The court ruling also prohibits miniskirts, jeans, low-cut dresses and piercing, girls are also banned from dying hair in bright colours and displaying religious symbols and attributes

MOSCOW, February 11. /TASS/. Russia's Supreme Court has overruled a complaint by Muslim families in Mordovia, a republic in the European part of Russia, over a local ban on religious headwear hijabs being worn by female school students.

Appellants and their representatives insisted in court on Wednesday that the ban violated constitutional right of citizens to freedom of belief. Defending the prohibition, a female official from the government of Mordovia, home to a small Muslim community, said Russia was a secular state and that its citizens should abide by its laws.

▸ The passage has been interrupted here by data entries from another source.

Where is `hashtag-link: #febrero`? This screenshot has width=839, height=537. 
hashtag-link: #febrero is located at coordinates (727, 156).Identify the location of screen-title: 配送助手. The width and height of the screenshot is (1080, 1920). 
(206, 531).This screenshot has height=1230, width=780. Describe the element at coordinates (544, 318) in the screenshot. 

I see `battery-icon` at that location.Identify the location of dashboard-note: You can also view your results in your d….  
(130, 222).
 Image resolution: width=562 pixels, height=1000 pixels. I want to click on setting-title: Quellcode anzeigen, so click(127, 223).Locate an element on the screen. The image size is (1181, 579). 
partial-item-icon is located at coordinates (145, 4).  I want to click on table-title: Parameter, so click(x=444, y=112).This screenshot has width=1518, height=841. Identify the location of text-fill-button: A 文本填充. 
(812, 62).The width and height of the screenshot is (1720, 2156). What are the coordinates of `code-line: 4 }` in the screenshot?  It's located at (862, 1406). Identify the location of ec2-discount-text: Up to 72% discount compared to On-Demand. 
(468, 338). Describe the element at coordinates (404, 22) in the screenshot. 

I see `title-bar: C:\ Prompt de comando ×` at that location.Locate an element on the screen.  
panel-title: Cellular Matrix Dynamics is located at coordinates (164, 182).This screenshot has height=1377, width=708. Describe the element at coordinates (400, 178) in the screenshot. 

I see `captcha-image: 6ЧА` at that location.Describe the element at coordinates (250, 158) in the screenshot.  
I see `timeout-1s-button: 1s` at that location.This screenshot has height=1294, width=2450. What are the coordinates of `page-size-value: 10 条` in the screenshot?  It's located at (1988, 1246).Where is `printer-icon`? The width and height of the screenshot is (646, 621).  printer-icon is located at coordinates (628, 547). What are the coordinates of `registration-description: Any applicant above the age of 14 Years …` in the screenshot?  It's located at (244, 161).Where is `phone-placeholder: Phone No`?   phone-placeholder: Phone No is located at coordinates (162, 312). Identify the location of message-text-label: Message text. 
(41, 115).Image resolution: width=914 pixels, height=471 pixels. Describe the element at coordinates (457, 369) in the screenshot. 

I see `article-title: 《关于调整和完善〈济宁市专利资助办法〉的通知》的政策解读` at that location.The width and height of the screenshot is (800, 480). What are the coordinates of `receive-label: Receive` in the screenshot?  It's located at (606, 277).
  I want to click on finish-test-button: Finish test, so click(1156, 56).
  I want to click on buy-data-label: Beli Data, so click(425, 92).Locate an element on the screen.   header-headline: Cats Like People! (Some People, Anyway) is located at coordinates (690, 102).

Besides the hijabs, the court ruling upholds a prohibition on miniskirts, jeans, low-cut dresses and piercing. Female school students are also banned from dying hair in bright colours and displaying religious symbols and attributes.

Earlier, Russian Minister of Education and Science Dmitry Livanov said the ministry was against headscarfs at Russian schools.

"Federal regulations specifying how students of secondary schools should dress exist today," he said. "These are the general requirements (applied throughout Russia) and the main of them is that children should wear strictly secular clothes."

The first deputy to the Mufti of Russia’s largely Muslim republic of Tatarstan, Rustam Batrov, does not share this view. "Schools, school programs must remain secular, but it is a private affair what to wear," he told TASS earlier.

Wearing of hijabs at schools was first banned in Russia’s southern Stavropol region in September 2012.